If you have a related question, please click the "Ask a related question" button in the top right corner. The newly created question will be automatically linked to this question.

Linux/PROCESSOR-SDK-AM335X: Kernel Soft Lockup whe removing SDCard during I/O

Part Number: PROCESSOR-SDK-AM335X


Tool/software: Linux

Hello,

We've noticed an issue that causes the mmcqd thread to hang in an uninterruptible state, starving the other threads. This happens if we remove the SD card from its slot during I/O operations.

Checking the kernel, we've noticed that the mmc layer correctly detects the there has been a timeout during communication with the target, and tell the upper layers to abort, but the thread keeps trying to start new requisitions (mmc_start_req), eventually hanging. The omap_hsmmc also identifies the timeout, signalizing that 0 bytes were transfered.

While I understand that the operation should be retried a few times in case of spurious timeouts, I can't find the reason that it just doesn't give up after a reasonable number of tries.

With this in mind, i have two questions:

1 - Is there any way to signal the mmcqd that it should give up on waiting for the data?

2 - If I wish to implement a mechanism to forcefully finish the mmcqd thread, what is the best course?
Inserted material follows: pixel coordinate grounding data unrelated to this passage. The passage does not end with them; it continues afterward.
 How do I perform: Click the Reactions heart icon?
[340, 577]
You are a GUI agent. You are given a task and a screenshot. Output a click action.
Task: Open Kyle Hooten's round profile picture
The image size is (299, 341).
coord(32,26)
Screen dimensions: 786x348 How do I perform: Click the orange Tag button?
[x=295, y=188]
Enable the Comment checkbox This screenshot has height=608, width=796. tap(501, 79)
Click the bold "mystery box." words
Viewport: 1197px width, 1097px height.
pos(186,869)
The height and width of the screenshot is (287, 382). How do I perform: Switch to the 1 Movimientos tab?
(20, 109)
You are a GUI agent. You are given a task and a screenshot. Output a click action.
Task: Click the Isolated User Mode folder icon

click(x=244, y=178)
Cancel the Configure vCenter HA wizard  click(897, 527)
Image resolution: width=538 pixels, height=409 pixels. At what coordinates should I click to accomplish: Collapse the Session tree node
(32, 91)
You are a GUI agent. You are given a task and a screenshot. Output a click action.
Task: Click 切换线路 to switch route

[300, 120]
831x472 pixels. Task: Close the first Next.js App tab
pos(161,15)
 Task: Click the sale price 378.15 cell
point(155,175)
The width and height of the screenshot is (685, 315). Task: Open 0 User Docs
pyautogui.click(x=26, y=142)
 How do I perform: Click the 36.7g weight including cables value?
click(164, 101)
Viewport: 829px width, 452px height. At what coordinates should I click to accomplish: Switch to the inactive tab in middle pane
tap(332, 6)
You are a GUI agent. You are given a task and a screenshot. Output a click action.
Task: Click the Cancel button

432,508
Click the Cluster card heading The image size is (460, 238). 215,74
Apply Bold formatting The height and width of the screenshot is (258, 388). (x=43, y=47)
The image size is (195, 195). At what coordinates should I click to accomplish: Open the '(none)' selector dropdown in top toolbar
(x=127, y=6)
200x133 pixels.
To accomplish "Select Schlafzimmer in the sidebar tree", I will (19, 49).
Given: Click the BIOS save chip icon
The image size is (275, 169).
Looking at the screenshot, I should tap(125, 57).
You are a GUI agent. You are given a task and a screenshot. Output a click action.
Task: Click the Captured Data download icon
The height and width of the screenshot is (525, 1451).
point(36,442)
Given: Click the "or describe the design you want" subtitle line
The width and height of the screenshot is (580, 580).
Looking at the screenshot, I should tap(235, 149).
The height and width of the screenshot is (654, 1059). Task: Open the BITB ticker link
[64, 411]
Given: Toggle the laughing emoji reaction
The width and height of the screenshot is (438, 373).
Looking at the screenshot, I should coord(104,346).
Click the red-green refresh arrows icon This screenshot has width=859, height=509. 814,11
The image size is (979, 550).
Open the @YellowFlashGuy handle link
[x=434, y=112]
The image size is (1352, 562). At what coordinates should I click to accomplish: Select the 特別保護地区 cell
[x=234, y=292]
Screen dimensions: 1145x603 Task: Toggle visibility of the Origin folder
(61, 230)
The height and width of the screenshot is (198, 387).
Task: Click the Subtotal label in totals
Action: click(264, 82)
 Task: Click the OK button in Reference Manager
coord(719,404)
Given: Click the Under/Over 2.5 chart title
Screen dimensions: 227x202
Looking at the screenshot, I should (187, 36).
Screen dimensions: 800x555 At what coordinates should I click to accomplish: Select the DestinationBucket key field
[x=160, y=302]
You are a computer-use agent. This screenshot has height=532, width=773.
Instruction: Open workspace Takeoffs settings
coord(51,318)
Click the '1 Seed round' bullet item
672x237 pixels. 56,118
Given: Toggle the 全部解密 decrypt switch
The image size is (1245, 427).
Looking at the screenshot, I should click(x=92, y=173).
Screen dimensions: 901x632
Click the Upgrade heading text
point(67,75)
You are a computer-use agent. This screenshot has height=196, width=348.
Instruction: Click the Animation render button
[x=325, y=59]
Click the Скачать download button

We are using the 3.2 Kernel, and updating it is out of the question. Our MMC slot has no pin for card detection as well.

Regards,

Guilherme

  • Hi,

    Apologies for the delayed response.

    Is this a custom board? Or any of the reference TI designs, on which I can try to reproduce this?

    Best Regards,
    Yordan
  • Yordan,

    It is a custom board. As I mentioned, we use the 3.2 kernel, and we do not have a card detection pin on our MMC slot. I've enable card detection by polling with MMC_CAP_NEEDS_POLLING, but the problem persists.

    Regards,
    Guilherme
  • Figured out the solution!

    The issue was, as I suspected, that the block requests kept being issued even after the card was removed. The error was fixed in commit a8ad82cc1b22d04916d9cdb1dc75052e80ac803c from Texas's kernel repository:

    commit a8ad82cc1b22d04916d9cdb1dc75052e80ac803c
    Author: Sujit Reddy Thumma <sthumma@codeaurora.org>
    Date:   Thu Dec 8 14:05:50 2011 +0530
    
        mmc: card: Kill block requests if card is removed
    
        Kill block requests when the host realizes that the card is
        removed from the slot and is sure that subsequent requests
        are bound to fail. Do this silently so that the block
        layer doesn't output unnecessary error messages.
    
        Signed-off-by: Sujit Reddy Thumma <sthumma@codeaurora.org>
        Acked-by: Adrian Hunter <adrian.hunter@intel.com>
        Signed-off-by: Chris Ball <cjb@laptop.org>
    

    The key in the commit is that a return BLKPREP_KILL was added to the mmc_prep_request(), besides some minor tweaks that added some 'granularity' to the error treatment, adding a specific code for the cases where the card was removed.